There is a big difference between some righteous, protective anger and outright rage and offense. Rage is always rooted in fear, it is an emotional reaction to a perceived threat. As Christians we are not called to be ruled by our fear, so fear is a stronghold, it’s a deception that keeps us trapped. “Perfect love casts out fear.”

“Perfect love casts out fear,” but true too is how “fear of the Lord is the beginning of wisdom.” The Lord really has to become bigger and badder then our fears, more trustworthy, more sovereign, more powerful, more real than what we see and feel all around us.

I’ve often believed this mysterious time, this utopian vision we have of a “Not Ugly World,” is going to be made manifest the moment we all confront our own fears, ask the Lord to heal us, and proceed to go forth fearlessly, calmly, resting in His grace and power. We stand in the shadow of the Almighty, He is our resting place, and that is a place of great strength and power, that is a calm within us that can heal the whole world around us.

Our Lord actually said, “be of good cheer, I have over come the world.”

I use to call Christians “the Beautiful People,” still do sometimes, and it wasn’t a term of endearment, it was sheer frustration, because far too often Christians just become the Beautiful People, almost completely oblivious to the suffering of those around them. Saved, but saved for what purpose? Of what use are any of you to me or any other hurting person?
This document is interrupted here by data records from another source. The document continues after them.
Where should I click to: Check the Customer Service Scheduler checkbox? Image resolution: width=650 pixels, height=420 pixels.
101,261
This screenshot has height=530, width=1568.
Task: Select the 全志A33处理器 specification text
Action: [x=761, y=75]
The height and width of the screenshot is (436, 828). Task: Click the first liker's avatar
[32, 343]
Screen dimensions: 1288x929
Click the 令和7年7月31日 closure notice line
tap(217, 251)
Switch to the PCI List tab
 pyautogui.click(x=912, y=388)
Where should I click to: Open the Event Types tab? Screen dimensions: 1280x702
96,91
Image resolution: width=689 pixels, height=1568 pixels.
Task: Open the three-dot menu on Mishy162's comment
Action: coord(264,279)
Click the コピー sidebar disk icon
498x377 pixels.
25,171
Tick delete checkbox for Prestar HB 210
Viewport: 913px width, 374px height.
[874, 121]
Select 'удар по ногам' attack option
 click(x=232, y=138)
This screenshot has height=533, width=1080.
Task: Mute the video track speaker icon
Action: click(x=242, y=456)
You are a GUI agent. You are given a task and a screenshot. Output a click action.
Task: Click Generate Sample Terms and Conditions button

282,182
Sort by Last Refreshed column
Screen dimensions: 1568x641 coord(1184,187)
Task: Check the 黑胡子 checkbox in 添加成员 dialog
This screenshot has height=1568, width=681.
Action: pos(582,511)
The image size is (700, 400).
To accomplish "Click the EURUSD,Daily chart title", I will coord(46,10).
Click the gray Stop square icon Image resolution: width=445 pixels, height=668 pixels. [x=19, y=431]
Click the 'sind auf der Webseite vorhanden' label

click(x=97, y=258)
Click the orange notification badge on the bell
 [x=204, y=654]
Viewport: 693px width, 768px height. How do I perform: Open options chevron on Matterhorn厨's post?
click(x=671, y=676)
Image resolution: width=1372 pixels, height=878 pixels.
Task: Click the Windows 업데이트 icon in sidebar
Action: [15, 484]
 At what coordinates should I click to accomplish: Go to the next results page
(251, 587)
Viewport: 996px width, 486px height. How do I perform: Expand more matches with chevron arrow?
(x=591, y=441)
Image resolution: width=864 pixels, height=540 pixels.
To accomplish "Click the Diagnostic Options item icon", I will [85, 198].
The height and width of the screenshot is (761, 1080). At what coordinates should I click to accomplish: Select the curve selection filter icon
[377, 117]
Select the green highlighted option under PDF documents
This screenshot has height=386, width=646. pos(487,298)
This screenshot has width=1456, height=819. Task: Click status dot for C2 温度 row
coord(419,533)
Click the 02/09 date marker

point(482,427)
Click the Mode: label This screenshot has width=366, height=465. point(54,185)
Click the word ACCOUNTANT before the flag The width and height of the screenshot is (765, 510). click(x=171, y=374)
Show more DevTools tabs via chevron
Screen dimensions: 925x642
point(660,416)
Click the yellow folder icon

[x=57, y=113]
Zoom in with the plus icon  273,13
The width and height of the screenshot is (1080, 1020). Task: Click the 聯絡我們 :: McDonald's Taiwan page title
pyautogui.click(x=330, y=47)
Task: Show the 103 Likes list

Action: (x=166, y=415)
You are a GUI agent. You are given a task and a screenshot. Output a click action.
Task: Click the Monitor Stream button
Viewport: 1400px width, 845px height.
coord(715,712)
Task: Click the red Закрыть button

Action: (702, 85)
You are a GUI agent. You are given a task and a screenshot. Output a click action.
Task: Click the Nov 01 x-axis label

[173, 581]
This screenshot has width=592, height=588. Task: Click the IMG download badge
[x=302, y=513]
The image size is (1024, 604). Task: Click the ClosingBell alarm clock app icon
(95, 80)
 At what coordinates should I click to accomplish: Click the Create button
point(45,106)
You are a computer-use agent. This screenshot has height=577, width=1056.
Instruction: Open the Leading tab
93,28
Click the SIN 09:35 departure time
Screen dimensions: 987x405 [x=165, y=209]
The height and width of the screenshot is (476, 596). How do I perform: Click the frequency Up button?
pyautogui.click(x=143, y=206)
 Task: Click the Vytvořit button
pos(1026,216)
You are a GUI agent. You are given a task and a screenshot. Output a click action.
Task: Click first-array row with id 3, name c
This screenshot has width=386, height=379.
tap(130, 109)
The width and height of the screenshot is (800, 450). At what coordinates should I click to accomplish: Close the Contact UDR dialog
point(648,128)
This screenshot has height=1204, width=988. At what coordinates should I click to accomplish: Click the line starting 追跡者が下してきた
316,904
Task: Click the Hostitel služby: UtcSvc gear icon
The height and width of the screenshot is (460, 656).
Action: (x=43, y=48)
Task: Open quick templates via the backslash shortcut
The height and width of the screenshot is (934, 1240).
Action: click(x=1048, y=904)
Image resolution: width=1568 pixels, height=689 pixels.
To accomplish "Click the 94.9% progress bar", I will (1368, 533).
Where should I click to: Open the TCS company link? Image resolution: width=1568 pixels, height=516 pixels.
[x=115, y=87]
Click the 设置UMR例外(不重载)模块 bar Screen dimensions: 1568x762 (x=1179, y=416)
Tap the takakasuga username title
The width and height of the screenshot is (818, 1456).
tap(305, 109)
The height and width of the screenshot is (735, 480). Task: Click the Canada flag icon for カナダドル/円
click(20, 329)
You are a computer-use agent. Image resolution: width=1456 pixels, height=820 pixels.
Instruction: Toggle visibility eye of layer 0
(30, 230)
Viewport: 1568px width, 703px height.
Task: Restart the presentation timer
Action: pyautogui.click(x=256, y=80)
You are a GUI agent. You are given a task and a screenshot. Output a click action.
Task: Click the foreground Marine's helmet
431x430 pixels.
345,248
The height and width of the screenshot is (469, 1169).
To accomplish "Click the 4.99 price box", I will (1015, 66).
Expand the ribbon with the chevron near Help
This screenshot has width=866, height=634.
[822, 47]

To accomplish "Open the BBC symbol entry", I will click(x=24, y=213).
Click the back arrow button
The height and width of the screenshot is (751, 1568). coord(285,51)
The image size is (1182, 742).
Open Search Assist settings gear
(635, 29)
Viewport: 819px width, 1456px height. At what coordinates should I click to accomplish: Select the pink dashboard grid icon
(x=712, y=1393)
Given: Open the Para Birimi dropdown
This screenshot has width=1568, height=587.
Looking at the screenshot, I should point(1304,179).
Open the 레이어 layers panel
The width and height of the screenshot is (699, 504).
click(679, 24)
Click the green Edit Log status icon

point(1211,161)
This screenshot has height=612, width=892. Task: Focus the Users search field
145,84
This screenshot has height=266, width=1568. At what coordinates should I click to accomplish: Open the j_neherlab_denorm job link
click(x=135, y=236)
I actually once prayed the precise opposite of Brian’s prayer, Lord, make me ugly and broken and messy, and willing to roll about in my own muck, so I will know how to come  alongside of others in theirs. Love is messy and dirty sometimes, it is painful and vulnerable and it cost you something.

Remember how we used to sing, “Show me how to love like you have loved me, Break my heart for what breaks yours.”  I took those words seriously, sung them week after week, but looked around me and saw no broken hearts anywhere.

So all in good humor here, but literally Lord, don’t ever let me become one of the Beautiful People, all perfect and shiny, sitting complacently in their churches, completely unaware of how broken they really are.

Make me willing to be ugly and broken and vulnerable and bleeding out all over the world, because that’s actually what Jesus did for each of us.